作業内容: 「Task: Click the search magnifier icon」を含む行からリストの最終行まで、両端の行も含めて一字一句変えずに出力してください。
--*--
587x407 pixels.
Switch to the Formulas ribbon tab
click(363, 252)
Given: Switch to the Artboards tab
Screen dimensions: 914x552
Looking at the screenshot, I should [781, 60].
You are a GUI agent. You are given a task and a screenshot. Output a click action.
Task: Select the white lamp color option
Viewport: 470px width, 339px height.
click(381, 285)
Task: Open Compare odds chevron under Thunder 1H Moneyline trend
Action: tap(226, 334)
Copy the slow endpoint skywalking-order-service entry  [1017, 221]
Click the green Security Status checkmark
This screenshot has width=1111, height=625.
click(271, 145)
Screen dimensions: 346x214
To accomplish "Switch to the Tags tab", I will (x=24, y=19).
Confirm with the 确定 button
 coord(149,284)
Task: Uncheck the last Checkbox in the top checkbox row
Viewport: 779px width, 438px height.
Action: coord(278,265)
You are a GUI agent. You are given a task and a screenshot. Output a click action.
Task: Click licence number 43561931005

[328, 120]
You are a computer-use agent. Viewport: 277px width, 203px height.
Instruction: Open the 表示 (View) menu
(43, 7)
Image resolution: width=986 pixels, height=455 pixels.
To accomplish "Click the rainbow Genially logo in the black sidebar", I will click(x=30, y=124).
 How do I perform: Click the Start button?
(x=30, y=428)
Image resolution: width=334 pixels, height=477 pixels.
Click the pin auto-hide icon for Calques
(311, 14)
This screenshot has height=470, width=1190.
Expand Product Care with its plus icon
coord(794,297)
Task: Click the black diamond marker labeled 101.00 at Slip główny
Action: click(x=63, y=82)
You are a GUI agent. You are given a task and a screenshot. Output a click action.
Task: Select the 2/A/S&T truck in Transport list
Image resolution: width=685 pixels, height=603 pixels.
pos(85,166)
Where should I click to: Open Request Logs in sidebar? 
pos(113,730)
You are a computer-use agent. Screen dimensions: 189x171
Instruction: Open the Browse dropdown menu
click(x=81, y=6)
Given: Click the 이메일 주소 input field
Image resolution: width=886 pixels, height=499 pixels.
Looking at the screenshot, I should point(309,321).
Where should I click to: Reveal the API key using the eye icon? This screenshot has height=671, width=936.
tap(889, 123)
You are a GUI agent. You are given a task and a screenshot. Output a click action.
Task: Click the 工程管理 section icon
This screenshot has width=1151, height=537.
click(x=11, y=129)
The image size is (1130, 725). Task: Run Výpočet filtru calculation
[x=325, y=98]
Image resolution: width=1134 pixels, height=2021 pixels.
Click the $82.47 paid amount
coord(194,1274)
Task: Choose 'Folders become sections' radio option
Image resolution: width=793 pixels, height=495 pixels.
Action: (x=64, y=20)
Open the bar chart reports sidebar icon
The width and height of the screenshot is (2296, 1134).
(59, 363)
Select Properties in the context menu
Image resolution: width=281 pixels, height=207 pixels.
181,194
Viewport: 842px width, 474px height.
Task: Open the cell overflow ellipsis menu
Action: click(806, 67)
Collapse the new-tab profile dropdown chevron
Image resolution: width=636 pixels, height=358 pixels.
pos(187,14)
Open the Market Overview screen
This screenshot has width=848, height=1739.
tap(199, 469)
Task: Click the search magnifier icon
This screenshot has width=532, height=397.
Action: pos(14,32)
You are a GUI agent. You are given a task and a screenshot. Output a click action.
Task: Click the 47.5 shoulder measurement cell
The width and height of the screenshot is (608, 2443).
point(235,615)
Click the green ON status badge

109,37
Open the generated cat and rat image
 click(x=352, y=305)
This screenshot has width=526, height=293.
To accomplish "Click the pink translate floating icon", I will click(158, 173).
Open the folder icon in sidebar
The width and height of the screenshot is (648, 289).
--*--
出力結果:
Task: Click the search magnifier icon
This screenshot has width=532, height=397.
Action: pos(14,32)
You are a GUI agent. You are given a task and a screenshot. Output a click action.
Task: Click the 47.5 shoulder measurement cell
The width and height of the screenshot is (608, 2443).
point(235,615)
Click the green ON status badge

109,37
Open the generated cat and rat image
 click(x=352, y=305)
This screenshot has width=526, height=293.
To accomplish "Click the pink translate floating icon", I will click(158, 173).
Open the folder icon in sidebar
The width and height of the screenshot is (648, 289).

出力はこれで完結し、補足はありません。